Communitarians talk a lot about civil society, but I think they miss the main understanding of it. They complain that there’s too much individualism and too many rights in modern society. So they recognize moral pluralism, and they’re trying to remedy the fact of moral pluralism by putting the power of government behind a particular conception. They’re saying, “Our communitarian vision is the way people ought to live together, and so we’ll use government to ensure that people live together in this way.” Sometimes they see life as concentric circles. You have your family, and then you have your extended family, and you have your neighborhood, and you have your community and your city and your nation. That’s the wrong way to look at it. We all live in a bunch of overlapping circles, intersecting circles. You may be a member of one church, but not all your friends are members of that church. You may be interested in sports, but not all your brothers are interested in sports. So you share different things in common with lots of different people. You’re not just a little cog inside a series of circles. You’re participating with people in a much more complex diagram. That gives you a community of free individuals in voluntarily chosen associations. And in that sense, libertarians would say individuals do not emerge from community. We don’t start with the community and then sort of create individuals. Community emerges from individuals. Some people come intern at the Cato Institute. Other people want to go on Habitat for Humanity trips. Other people spend the summer training for a sports team. Other people go into business. In all these different ways, people make choices and they create many different communities. They’re all part of a geographical community, but you don’t have to be part of any one. And civil society encompasses all of that. As long as it’s not coercive, the churches, the clubs, the charities, the neighborhoods, the businesses, they’re all part of civil society.
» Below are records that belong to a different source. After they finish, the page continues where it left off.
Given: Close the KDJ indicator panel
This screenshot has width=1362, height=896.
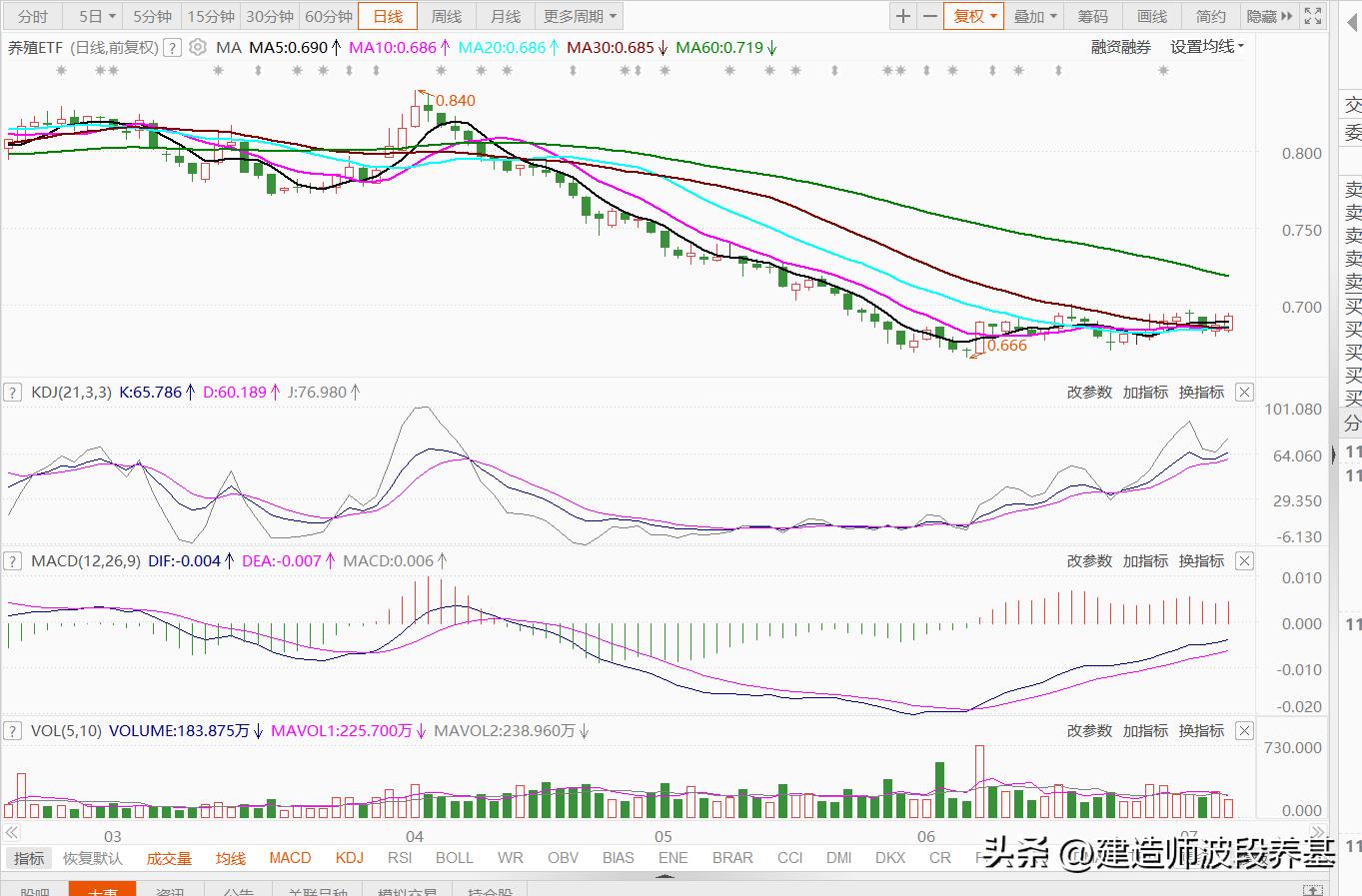Looking at the screenshot, I should (1244, 393).
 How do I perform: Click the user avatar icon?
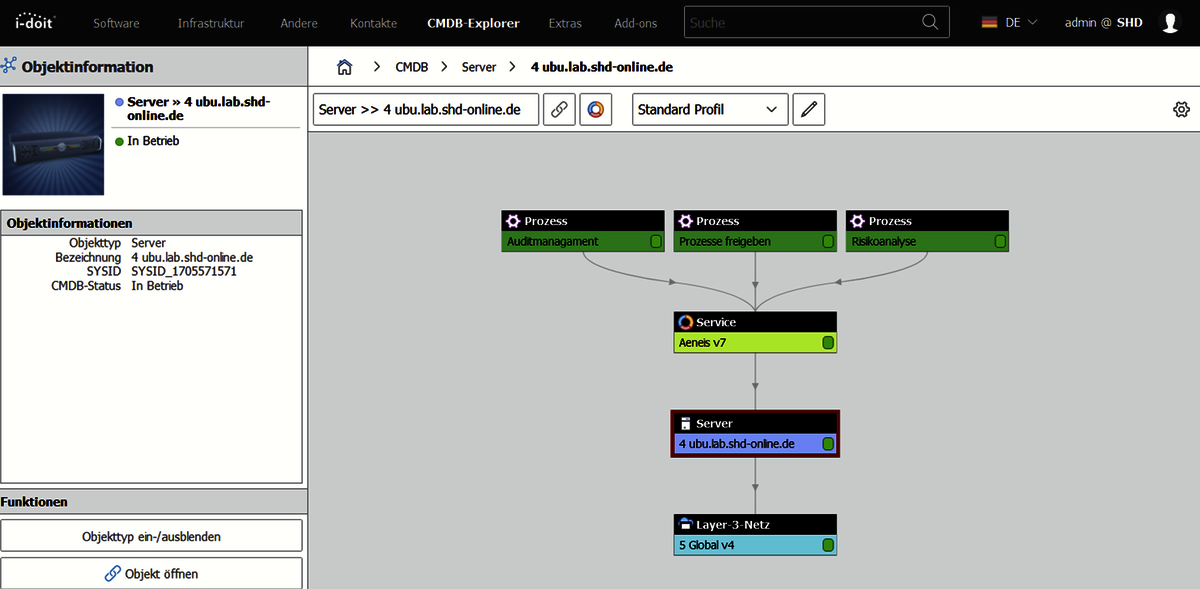pos(1170,22)
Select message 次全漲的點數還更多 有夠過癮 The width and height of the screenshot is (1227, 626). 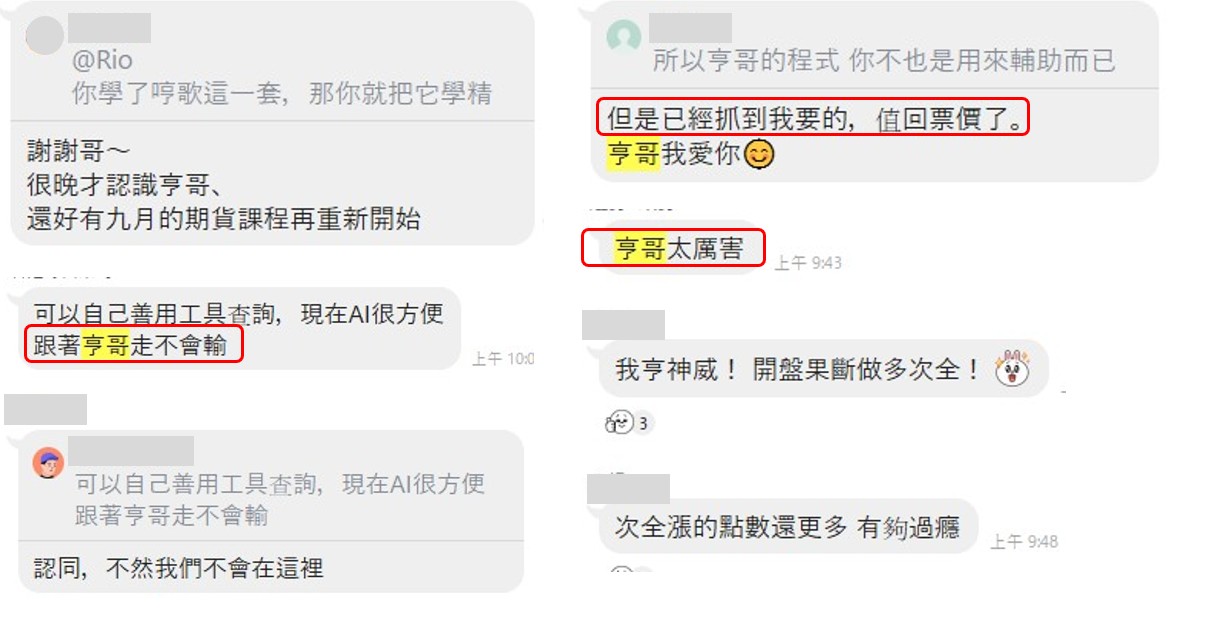pyautogui.click(x=787, y=526)
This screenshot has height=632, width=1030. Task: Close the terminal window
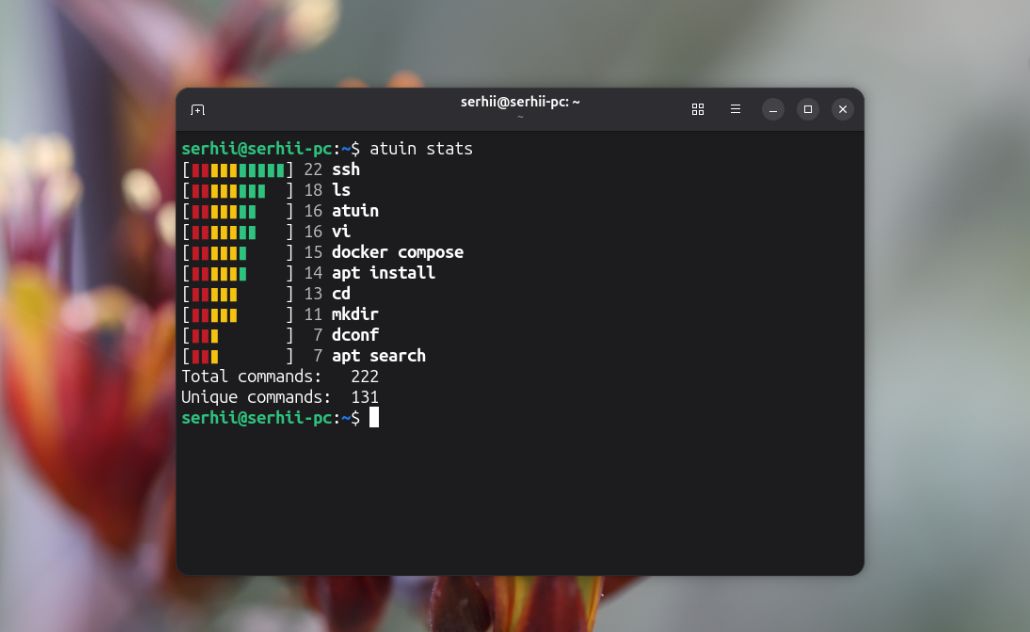[843, 109]
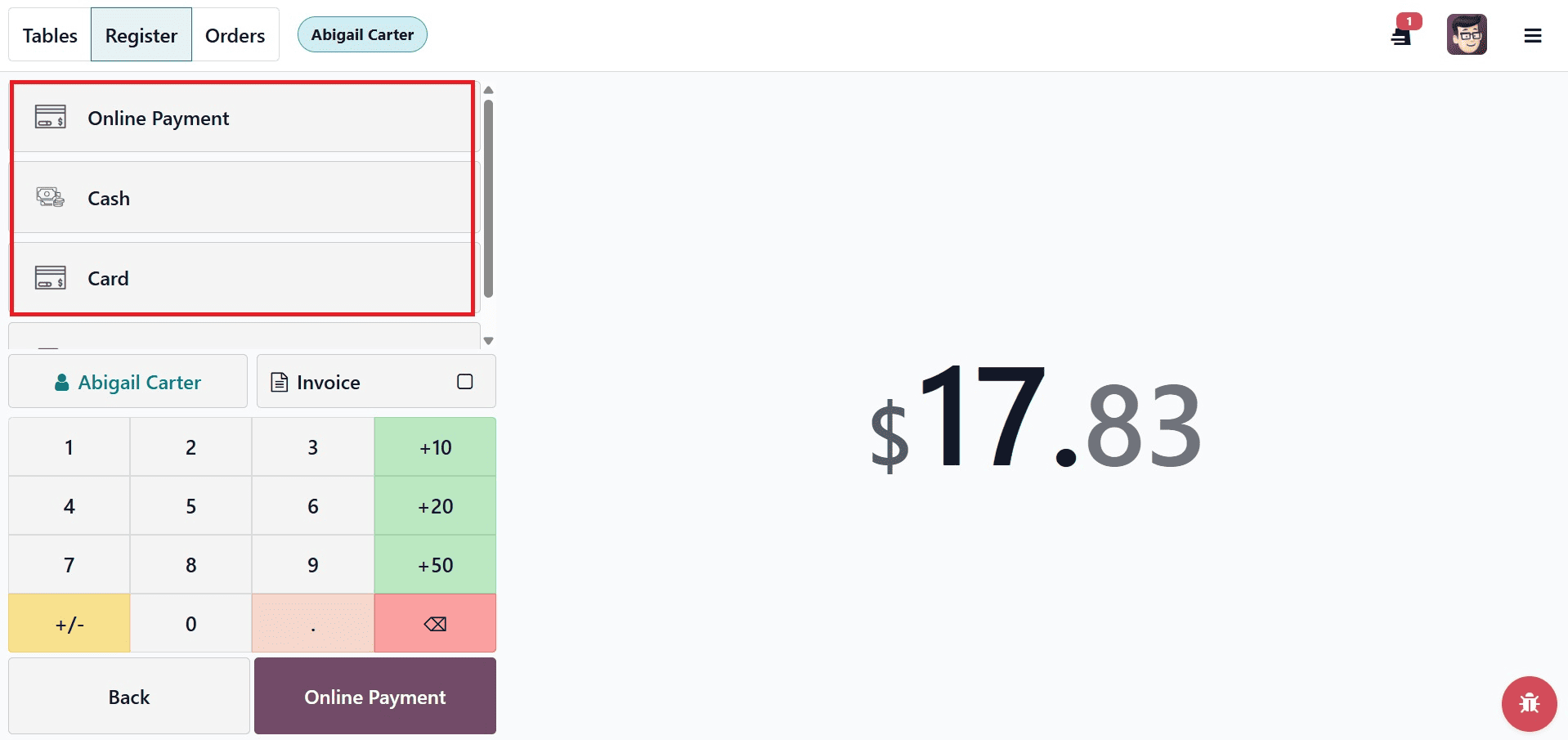This screenshot has height=740, width=1568.
Task: Open the hamburger menu
Action: tap(1534, 35)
Question: In some groups in civil society, we’re simply born in. We did not choose. But are they still not important towards our choice? Like for instance, our families, we don’t really get to choose as children whether we should follow our parents or not, and even the type of family that we would get in certain societies. But would they not still count towards how we would see choice, even though we haven’t really picked them?

David Boaz: That’s an interesting question. And actually, I said civil society is all the associations in society that are not coercive. Arguably, we should say all the associations that are not coercive or natural. And the natural association would be the family. So yes, you are born into the family. At some point, when you’re 18, 21, whatever, you make a continuing choice to be part of your family. But yes, the family you’re born into isn’t really a choice. And choice is sort of on a spectrum. Did everybody choose their religion? A whole lot of people joined the church their parents are members of. However, they do have the option to choose. They have the option to walk away. Neighborhoods, I mean you’re born into a neighborhood as well, and so you’re sort of part of that society. But at some point, you have the choice to stay in that neighborhood or move. But I think family might be in a different category because of that.